YOUR GOAL:
Taking the data below line by line, count those that include the word "Locate" and report the number alone.

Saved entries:
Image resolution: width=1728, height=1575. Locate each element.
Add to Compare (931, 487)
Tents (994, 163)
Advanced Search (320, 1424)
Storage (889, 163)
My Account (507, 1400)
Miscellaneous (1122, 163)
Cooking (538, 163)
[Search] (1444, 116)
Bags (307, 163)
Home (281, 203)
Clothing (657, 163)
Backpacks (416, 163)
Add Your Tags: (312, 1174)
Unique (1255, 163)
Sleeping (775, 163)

==

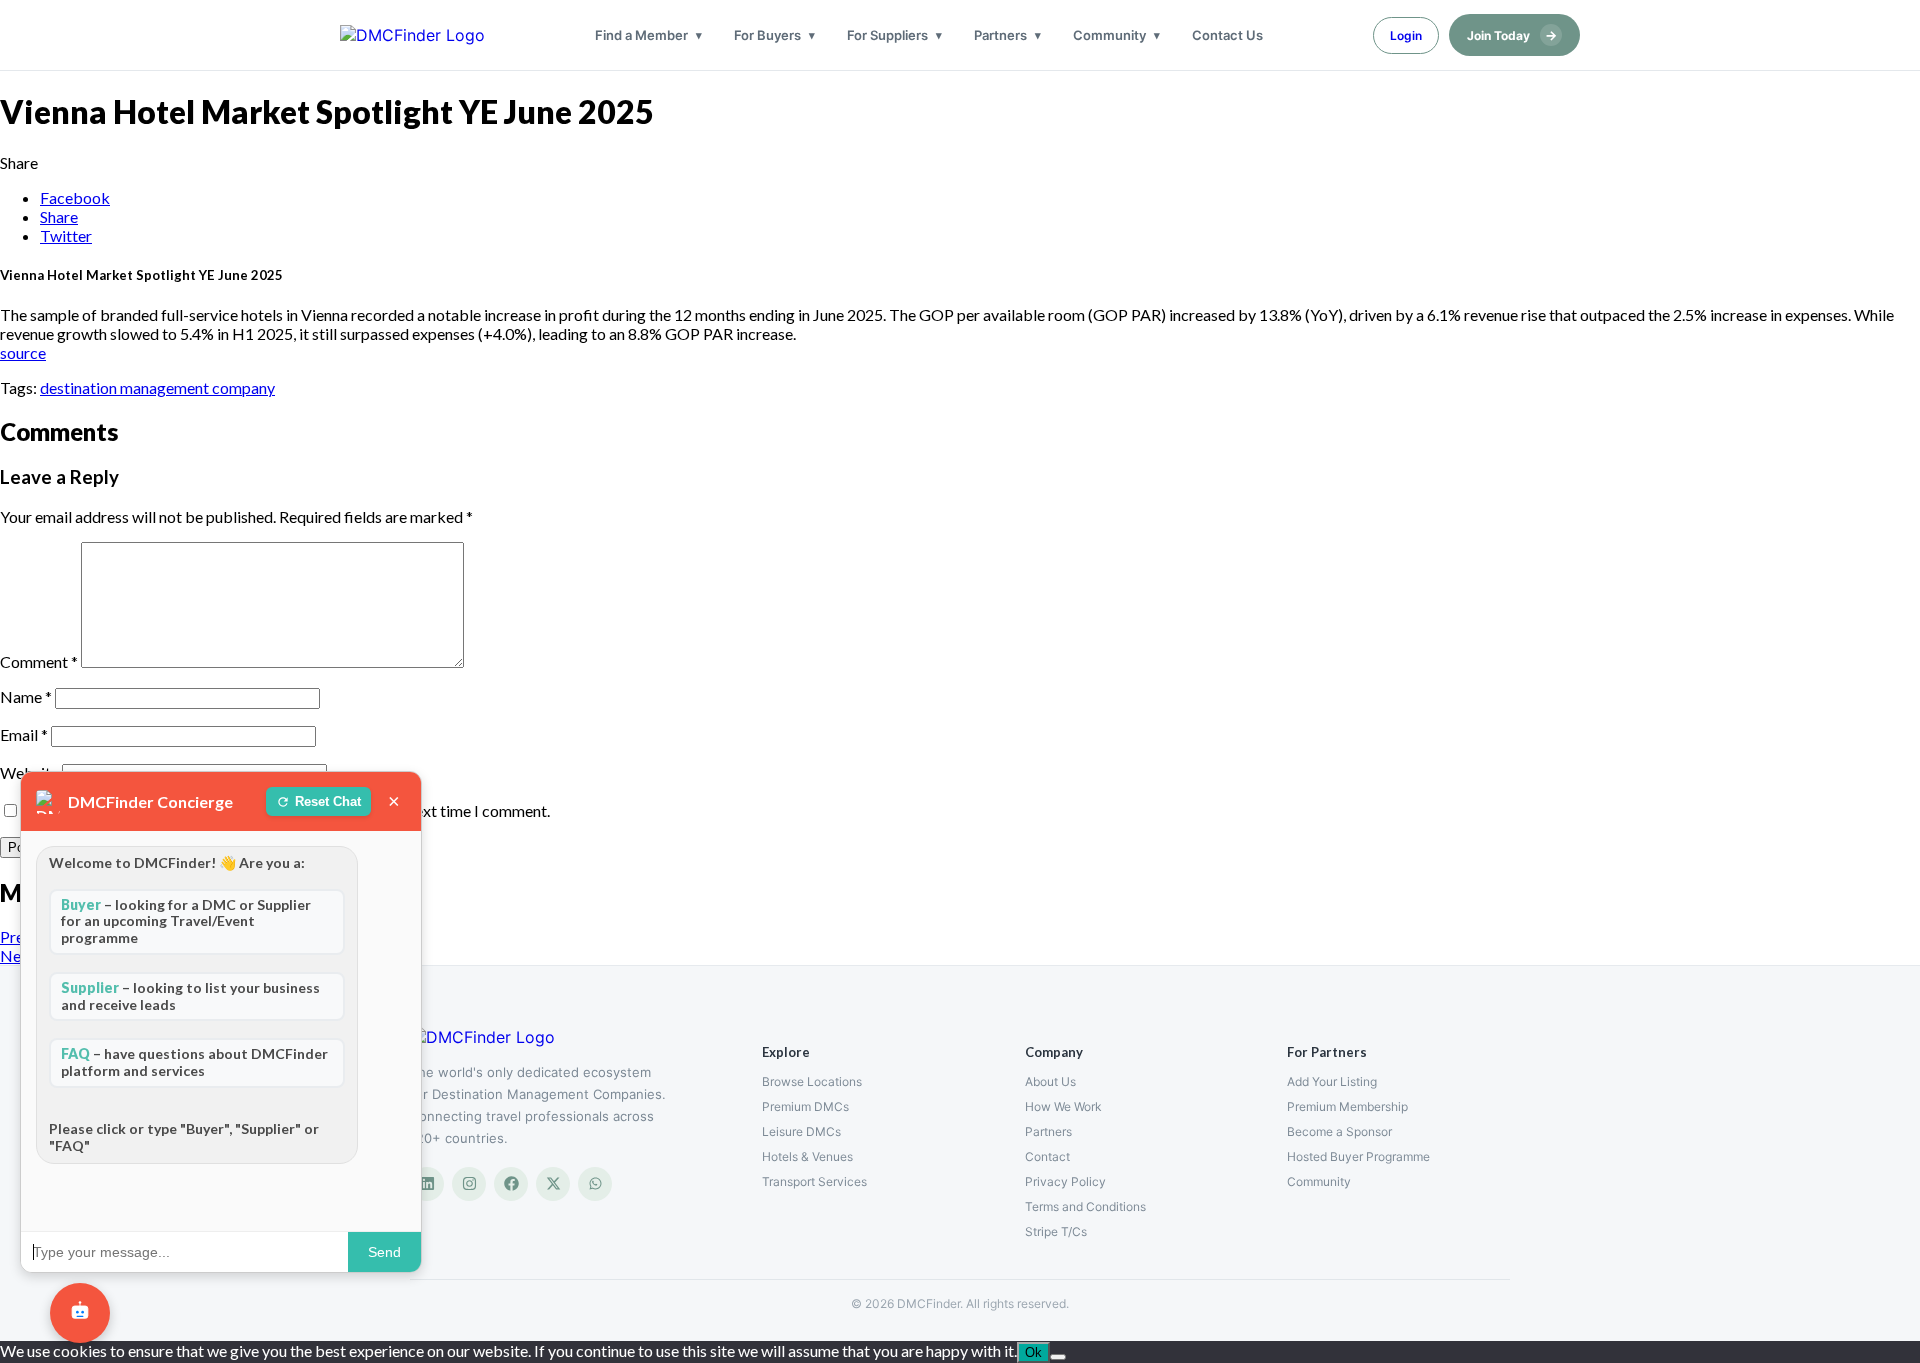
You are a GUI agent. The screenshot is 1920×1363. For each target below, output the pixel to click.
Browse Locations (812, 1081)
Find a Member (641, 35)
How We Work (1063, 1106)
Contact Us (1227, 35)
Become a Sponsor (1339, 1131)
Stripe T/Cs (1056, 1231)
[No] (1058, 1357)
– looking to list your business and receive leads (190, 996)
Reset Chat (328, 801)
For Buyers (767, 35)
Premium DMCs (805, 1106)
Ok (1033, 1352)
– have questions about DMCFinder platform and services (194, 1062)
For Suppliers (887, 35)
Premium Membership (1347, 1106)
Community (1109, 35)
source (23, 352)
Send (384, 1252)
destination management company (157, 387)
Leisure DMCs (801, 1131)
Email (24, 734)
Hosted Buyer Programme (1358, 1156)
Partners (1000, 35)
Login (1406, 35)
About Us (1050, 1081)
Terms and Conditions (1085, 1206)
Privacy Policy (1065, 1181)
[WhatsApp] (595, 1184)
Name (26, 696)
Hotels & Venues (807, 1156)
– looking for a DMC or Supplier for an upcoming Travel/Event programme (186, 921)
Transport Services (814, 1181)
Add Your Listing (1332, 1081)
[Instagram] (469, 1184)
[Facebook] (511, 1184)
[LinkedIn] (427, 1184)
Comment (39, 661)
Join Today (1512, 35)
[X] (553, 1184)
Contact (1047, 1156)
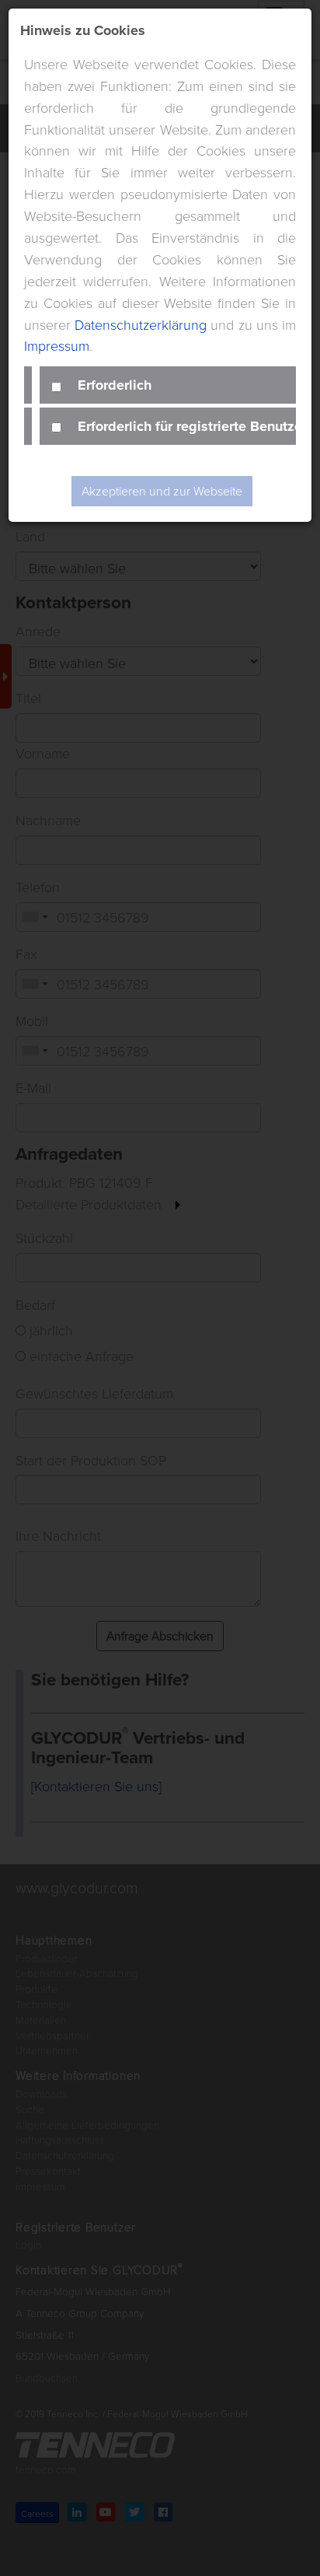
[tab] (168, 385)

--

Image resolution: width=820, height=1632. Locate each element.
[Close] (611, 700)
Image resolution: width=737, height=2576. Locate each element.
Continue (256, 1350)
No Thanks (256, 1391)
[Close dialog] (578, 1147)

ANSWER FOR THIS EXERCISE:
3